A polêmica começou na estreia do podcast Café Amargo, do perfil @comunika.tv. Ao comentar o cenário eleitoral de 2026 na Bahia, Leno Assis analisou a projeção de que o MDB poderia eleger dois deputados federais. Ele citou os 136 mil votos obtidos por Ricardo Maia na última eleição e considerou a estimativa de 150 mil votos para Jayme Vieira Lima, número mencionado publicamente. A partir dessa base, apontou que o partido precisaria alcançar algo entre 400 e 460 mil votos para garantir duas cadeiras e questionou onde estariam os votos restantes.

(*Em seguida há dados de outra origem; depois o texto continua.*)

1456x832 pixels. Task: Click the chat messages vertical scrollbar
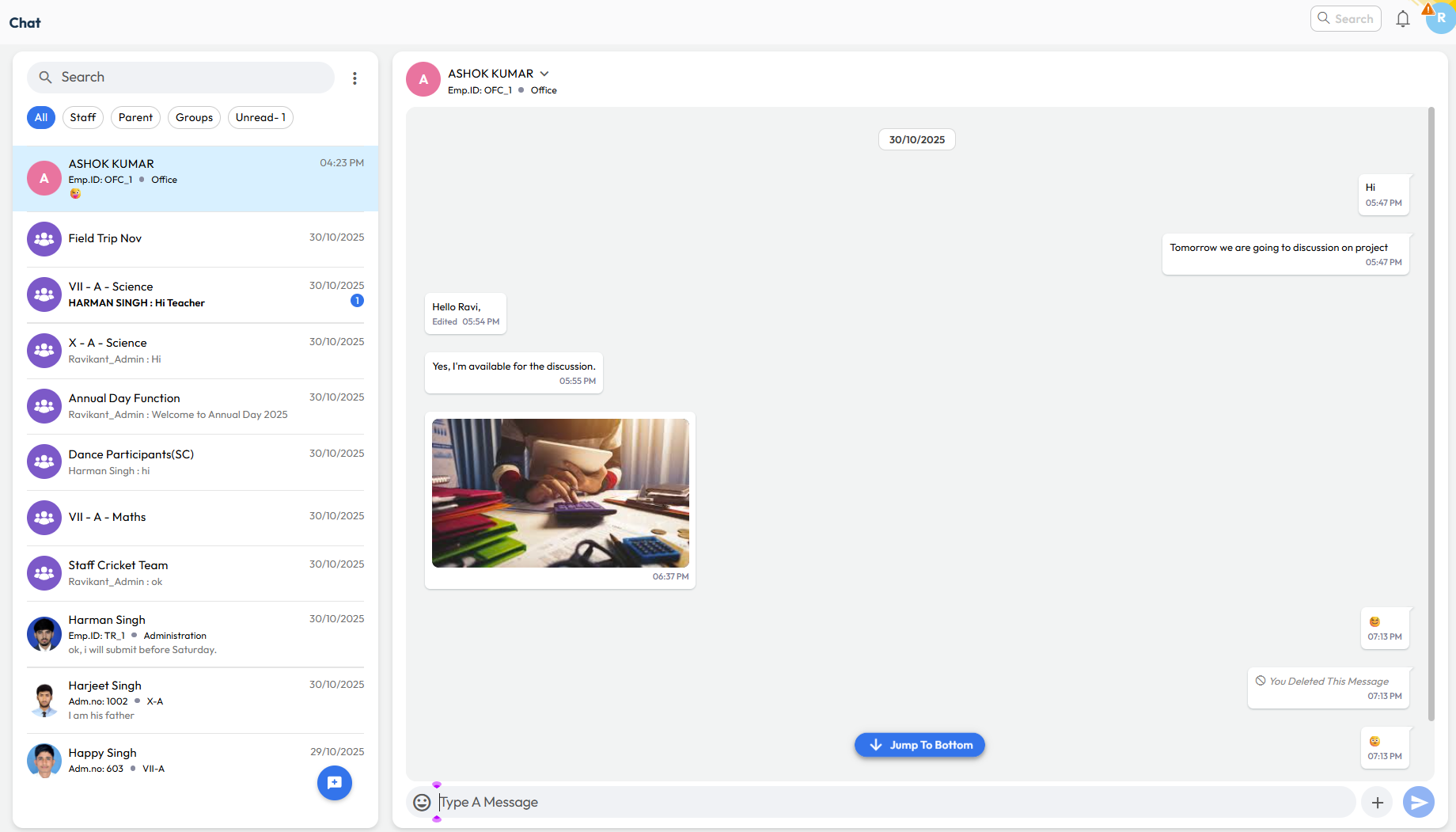pos(1431,412)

O recorte da fala circulou nas redes sociais e provocou reação de Geddel Vieira Lima, que contestou a análise e questionou se o comunicador teria buscado informações diretamente com o partido antes de comentar sobre nominata. Leno respondeu afirmando que não declarou ter tratado do tema com o ex-ministro e que sua avaliação se baseou em diálogos políticos e em dados públicos discutidos no programa. O debate então ganhou tom mais firme, incluindo uma provocação sobre a projeção de votos.

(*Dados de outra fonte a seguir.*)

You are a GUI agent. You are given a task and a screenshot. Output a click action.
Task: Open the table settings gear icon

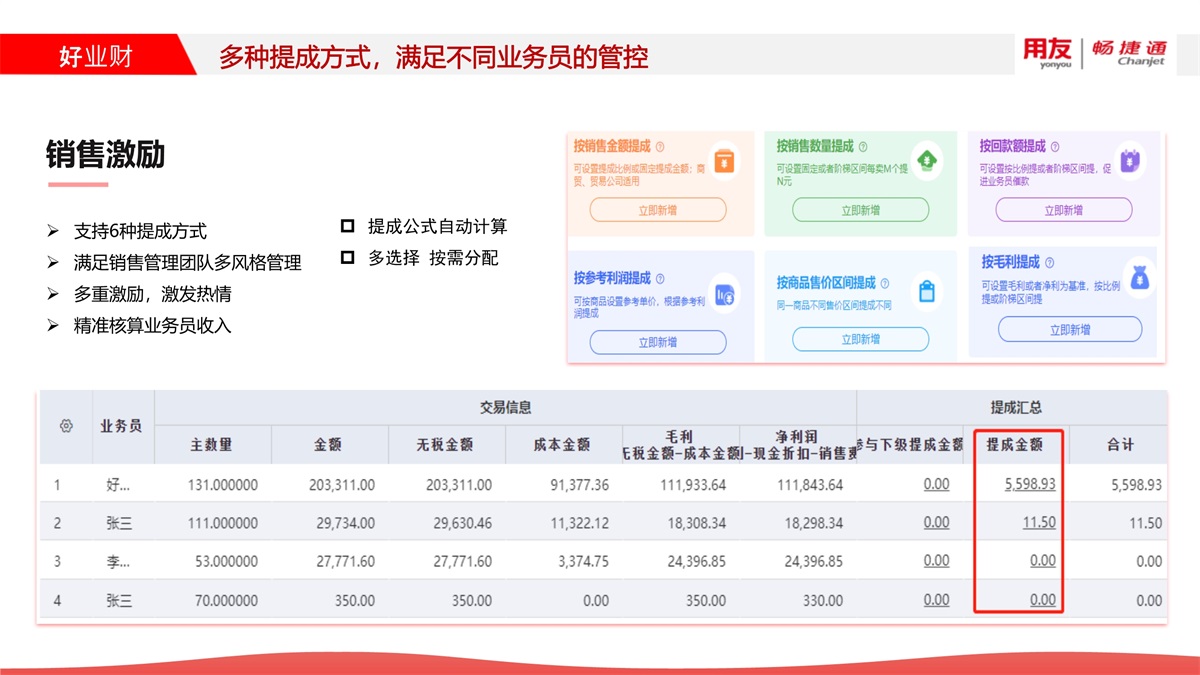click(x=66, y=426)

O ponto central, no entanto, permanece objetivo. Leno não fez acusação nem insinuação. Fez uma conta pública a partir de números conhecidos e levantou uma dúvida sobre viabilidade eleitoral. Em um ambiente democrático, projeções partidárias são passíveis de análise e questionamento. A divergência revela menos um conflito pessoal e mais um embate entre expectativa política e cálculo eleitoral.